Internet measurements: fault detection, identification, and topology discovery

Renata Teixeira
Renata Cruz Teixeira , CNRS and UPMC Sorbonne Universités


Troubleshooting faults or performance disruptions in today's Internet is at best frustrating. When users experience performance or connectivity problems, there is little they can do. The most common attempt to solve the problem is to reboot or call the provider's hot line. Network providers have more information to use in diagnosing problems in their networks, but their network troubleshooting is often mostly manual and ad-hoc. Automatically troubleshooting network faults or performance disruptions requires monitoring capabilities deployed at end-hosts (in or close to the customer's premises). End-host monitoring is necessary to detect the problems that affect end-users. In addition, when problems happen outside the control of the network administrator or the end-user performing the troubleshooting, end-host monitoring is the only approach to identify problem location.

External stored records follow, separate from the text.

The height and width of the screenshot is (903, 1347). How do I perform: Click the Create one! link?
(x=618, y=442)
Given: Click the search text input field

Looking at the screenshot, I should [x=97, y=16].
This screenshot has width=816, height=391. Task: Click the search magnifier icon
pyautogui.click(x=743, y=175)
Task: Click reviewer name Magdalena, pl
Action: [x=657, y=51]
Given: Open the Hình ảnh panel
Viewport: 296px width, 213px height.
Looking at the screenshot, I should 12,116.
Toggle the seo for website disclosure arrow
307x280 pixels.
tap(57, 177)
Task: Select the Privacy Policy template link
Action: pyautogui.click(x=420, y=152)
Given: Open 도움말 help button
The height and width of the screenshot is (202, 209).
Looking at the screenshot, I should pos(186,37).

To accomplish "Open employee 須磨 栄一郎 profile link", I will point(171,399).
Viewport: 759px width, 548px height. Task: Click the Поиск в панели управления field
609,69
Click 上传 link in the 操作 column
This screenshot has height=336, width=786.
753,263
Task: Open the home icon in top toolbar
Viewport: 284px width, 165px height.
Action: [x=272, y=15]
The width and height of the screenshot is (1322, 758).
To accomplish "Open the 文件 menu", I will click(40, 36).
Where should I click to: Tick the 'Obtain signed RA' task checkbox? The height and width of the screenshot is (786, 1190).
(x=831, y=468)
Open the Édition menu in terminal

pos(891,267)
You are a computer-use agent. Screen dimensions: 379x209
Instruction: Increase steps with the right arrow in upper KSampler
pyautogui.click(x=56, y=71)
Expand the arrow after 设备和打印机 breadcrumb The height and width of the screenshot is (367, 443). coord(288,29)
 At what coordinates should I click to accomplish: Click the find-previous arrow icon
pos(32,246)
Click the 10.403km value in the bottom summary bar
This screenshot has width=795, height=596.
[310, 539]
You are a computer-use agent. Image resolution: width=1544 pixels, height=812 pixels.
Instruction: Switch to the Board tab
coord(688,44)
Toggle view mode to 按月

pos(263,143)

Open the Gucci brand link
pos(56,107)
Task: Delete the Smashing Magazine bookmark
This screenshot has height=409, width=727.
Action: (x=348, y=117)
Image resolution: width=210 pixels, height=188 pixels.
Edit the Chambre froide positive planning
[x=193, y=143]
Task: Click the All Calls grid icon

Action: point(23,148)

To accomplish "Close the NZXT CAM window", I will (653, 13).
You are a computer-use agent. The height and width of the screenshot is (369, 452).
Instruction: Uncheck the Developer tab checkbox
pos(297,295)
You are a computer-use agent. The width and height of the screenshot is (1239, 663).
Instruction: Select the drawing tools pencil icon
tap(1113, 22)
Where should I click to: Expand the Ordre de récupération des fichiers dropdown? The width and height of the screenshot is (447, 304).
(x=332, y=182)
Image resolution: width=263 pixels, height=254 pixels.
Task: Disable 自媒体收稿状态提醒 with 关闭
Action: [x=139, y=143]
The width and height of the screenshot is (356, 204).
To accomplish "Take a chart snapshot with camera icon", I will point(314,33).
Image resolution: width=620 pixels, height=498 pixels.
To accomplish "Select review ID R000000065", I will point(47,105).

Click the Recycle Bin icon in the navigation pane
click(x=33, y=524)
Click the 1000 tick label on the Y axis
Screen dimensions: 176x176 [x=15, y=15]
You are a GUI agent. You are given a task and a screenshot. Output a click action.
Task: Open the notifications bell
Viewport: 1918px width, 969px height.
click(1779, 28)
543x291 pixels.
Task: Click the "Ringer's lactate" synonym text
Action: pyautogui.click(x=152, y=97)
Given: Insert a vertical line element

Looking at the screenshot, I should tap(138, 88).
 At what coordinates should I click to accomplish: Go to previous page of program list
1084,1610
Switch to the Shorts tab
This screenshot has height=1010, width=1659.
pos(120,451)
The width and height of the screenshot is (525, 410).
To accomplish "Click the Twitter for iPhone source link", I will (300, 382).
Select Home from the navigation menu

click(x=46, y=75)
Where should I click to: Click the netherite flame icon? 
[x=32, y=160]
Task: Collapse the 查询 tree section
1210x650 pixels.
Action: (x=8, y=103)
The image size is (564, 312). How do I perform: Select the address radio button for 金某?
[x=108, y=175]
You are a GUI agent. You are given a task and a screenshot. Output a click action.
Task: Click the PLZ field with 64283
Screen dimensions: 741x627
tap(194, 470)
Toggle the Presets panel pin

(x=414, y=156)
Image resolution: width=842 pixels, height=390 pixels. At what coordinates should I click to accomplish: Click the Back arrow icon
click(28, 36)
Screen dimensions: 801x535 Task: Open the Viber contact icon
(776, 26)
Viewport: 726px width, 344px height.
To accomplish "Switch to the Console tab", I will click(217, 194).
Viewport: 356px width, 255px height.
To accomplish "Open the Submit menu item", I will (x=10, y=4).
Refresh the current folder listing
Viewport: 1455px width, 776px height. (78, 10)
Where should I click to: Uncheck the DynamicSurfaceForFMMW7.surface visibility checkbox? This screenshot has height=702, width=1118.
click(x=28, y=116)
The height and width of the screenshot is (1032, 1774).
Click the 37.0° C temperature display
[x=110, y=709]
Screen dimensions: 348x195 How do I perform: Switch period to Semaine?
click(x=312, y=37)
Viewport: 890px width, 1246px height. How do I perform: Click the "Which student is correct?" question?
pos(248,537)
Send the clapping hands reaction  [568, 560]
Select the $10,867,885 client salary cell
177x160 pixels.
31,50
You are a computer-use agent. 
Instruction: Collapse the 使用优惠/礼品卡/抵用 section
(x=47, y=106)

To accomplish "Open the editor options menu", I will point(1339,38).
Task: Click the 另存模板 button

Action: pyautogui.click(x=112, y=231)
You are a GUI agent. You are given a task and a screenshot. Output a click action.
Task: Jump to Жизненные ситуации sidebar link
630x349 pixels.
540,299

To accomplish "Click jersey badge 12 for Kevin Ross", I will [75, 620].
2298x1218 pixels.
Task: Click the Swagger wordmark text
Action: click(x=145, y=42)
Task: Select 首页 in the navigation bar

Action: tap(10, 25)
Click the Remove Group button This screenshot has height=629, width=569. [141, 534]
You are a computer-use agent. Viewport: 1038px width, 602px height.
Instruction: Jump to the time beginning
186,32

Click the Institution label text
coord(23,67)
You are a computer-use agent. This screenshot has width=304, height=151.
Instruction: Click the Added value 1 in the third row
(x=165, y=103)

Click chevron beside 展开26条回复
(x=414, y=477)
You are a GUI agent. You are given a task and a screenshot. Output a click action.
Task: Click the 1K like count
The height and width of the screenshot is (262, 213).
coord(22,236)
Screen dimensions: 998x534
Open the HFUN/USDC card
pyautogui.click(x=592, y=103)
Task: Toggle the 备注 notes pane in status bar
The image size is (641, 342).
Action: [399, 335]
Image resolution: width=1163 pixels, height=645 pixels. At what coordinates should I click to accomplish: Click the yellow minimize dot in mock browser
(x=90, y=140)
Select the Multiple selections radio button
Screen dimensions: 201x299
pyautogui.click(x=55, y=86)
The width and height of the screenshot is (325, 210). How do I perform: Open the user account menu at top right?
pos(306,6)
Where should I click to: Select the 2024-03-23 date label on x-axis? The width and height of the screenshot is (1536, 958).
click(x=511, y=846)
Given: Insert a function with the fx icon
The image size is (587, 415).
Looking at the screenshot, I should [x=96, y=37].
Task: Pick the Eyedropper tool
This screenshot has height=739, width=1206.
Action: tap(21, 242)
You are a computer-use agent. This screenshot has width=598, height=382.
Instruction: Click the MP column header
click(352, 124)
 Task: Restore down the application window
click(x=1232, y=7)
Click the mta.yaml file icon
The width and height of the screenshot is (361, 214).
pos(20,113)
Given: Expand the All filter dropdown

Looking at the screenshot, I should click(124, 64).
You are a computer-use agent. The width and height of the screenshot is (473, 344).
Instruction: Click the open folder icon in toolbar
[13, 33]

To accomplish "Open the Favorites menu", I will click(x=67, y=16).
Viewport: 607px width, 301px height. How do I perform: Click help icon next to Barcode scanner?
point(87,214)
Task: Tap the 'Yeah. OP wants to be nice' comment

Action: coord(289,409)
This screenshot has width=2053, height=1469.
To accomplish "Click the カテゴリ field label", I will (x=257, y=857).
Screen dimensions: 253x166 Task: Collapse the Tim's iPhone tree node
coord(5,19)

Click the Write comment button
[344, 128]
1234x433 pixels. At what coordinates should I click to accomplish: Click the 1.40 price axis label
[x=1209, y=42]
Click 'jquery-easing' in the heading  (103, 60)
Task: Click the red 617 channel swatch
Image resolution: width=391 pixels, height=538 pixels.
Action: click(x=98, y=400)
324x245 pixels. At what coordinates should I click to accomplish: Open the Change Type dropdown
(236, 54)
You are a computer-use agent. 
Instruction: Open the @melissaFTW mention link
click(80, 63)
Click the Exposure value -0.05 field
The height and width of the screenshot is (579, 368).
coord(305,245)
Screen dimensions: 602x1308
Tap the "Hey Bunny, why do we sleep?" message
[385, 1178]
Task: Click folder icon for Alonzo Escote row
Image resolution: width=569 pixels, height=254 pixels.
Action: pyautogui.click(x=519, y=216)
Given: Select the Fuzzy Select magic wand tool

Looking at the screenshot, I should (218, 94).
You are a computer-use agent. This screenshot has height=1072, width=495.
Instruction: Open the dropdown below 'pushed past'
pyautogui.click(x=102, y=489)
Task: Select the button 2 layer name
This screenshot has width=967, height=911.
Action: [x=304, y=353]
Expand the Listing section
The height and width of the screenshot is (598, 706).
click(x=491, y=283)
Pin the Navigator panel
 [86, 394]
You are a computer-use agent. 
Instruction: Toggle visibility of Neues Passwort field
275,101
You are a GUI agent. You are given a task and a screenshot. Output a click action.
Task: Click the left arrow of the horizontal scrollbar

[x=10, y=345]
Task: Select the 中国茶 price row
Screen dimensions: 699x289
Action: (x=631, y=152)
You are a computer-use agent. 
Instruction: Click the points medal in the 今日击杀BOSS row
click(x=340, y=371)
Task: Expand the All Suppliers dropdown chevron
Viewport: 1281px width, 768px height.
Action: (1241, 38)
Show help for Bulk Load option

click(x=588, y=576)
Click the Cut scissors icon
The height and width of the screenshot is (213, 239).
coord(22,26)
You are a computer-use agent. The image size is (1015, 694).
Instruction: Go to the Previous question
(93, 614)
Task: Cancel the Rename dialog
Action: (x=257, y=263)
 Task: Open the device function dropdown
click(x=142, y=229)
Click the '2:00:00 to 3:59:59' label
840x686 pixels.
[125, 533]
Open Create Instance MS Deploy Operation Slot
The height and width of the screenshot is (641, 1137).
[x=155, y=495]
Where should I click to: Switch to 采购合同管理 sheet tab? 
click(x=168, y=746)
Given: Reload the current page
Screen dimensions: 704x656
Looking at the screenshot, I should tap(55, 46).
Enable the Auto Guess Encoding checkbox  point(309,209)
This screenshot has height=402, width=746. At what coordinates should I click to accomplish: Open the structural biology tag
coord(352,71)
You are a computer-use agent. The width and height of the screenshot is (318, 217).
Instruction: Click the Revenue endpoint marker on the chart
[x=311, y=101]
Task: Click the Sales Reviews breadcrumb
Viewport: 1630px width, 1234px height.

This talk will present recent advances in end-to-end Internet measurement methods to support fault diagnosis. During the past years, we have worked on two initial steps in network troubleshooting: detection that a problem has occurred and identification of the cause of the fault or disruption. In particular, our research has focused on the design of measurement methods for improving troubleshooting accuracy and efficiency. We will cover both passive and active techniques to detect faults. Active probing relies on sending a probe message and waiting for the response, whereas passive monitoring observes users' incoming and outgoing traffic and monitors the status of active TCP connections or UDP flows. For fault identification, we will focus on the two basic techniques using end-to-end measurements: traceroute and network tomography. Traceroute sends probes to a destination with an increasing Time-To-Live (TTL) to force routers along the path to send an error message, which reveals the IP address of the router's interface that issued the error message. Network tomography refers to the practice of inferring unknown network properties from measurable ones. It correlates end-to-end measurements of a set of paths to infer the links responsible for a fault. We will focus on the issues to apply these techniques in todays Internet. One key property for fault identification (and a number of other tasks in networked systems and applications) is the topology of the underlying network. This talk will end with a discussion on techniques to measure Internet topologies.


 Renata Teixeira received the B.Sc. degree in computer science and the M.Sc. degree in electrical engineering from Universidade Federal do Rio de Janeiro, Brazil, in 1997 and 1999, respectively, and the Ph.D. degree in computer science from the University of California, San Diego, in 2005, for which she was awarded the Department of Computer Science and Engineering Ph.D. Dissertation Award 2005. During her Ph.D., Teixeira worked at the AT&T Labs in Florham Park. She is currently a Researcher with the Centre National de la Recherche Scientifique (CNRS) at LIP6, Université Pierre et Marie Curie, Paris, France. Renata is a member of the steering committee of the ACM Internet Measurement Conference and of editorial boards of IEEE/ACM Transactions on Networking and ACM SIGCOMM Computer Communication Review. Her research interests are in computer networks with emphasis on measurement, analysis, and management of IP networks.